US man charged with murder of British student

A US man charged with the abduction of a British-born student has now been indicted on a count of first-degree murder over her death.

US man charged with murder of British student

A US man charged with the abduction of a British-born student has now been indicted on a count of first-degree murder over her death.

University of Virginia student Hannah Graham, 18, disappeared in September and was found dead in Albemarle County a few weeks later.

Jesse Matthew Jr, 33, had already been charged with abduction with intent to defile in the case and has now been indicted on the murder charge, prosecutor Denise Lunsford said.

He also faces two counts of reckless driving in the case.

Police say forensic evidence also links Matthew to the 2009 disappearance and death of 20-year-old Virginia Tech student Morgan Harrington, whose body was also found in the county. Ms Lunsford says no charges have been filed against Matthew in that case.

She added that Matthew’s first court appearance is scheduled for February 18.

Ms Lunsford declined to say why Matthew was not charged with the higher count of capital murder. The abduction and first-degree murder charges are punishable by up to life in prison.
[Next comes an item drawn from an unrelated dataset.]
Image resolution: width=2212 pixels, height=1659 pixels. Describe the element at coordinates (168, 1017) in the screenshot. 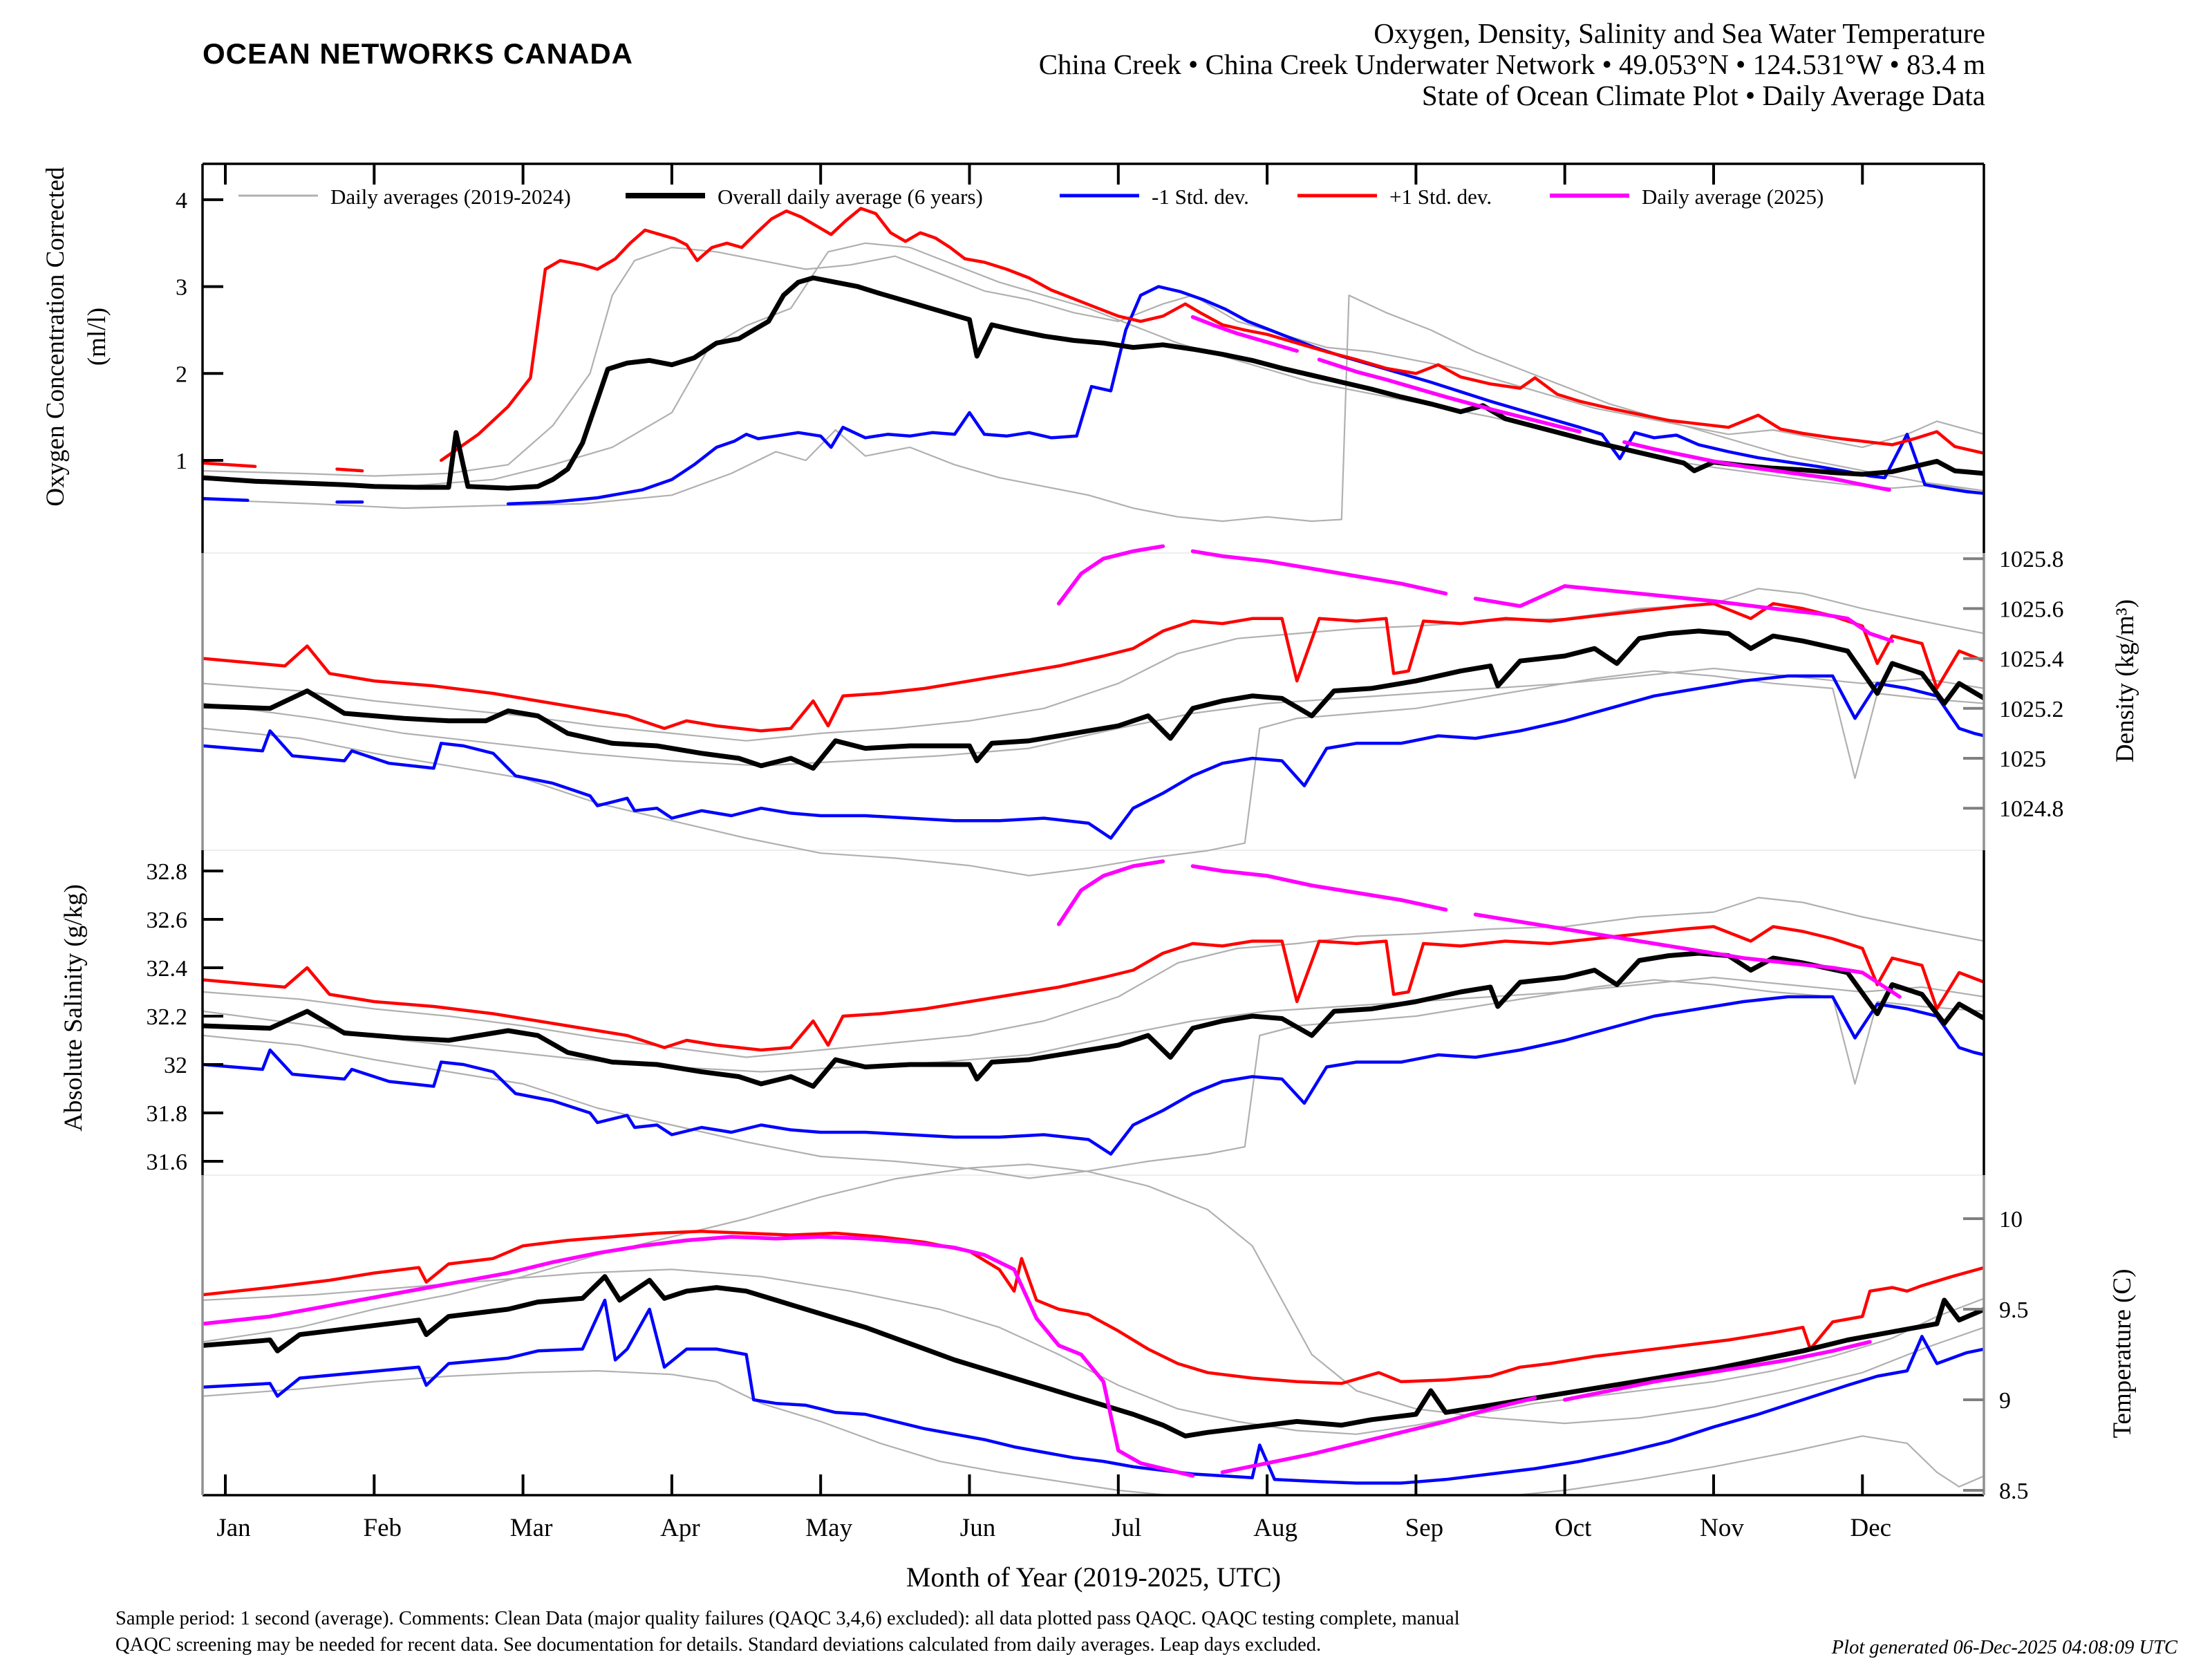

I see `salinity-tick-label: 32.2` at that location.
Ms Graham vanished after a night out with friends on September 12. According to police, she left an off-campus party alone and texted a friend saying she was lost.

In surveillance video, she can be seen walking unsteadily and even running at times, past a pub and a service station and then on to a seven-block strip of bars, restaurants and shops. Another video captured her leaving a restaurant with Matthew, who had an arm around her.

Her disappearance prompted a month-long search involving thousands of volunteers as well as police. It ended when searchers found her remains on October 18 in rural Albemarle County, about six miles from the hayfield where Ms Harrington’s body was found in January 2010.

Ms Harrington disappeared while attending a Metallica concert at the University of Virginia in October 2009. Her T-shirt was later found on a nearby tree limb.

After police named Matthew a person of interest in Ms Graham’s disappearance, he fled and was later apprehended on a beach in Texas. He was charged with abduction with intent to defile, a felony that empowered police to swab his cheek for a DNA sample. That sample connected Matthew to a 2005 sexual assault in Fairfax County, Virginia, according to authorities. He has pleaded not guilty in that case.

The DNA evidence in the Fairfax sexual assault, in turn, linked Matthew to the Harrington case.

Matthew had previously been accused of raping students at Liberty University and Christopher Newport University in 2002 and 2003. The cases were dropped after the women declined to press charges.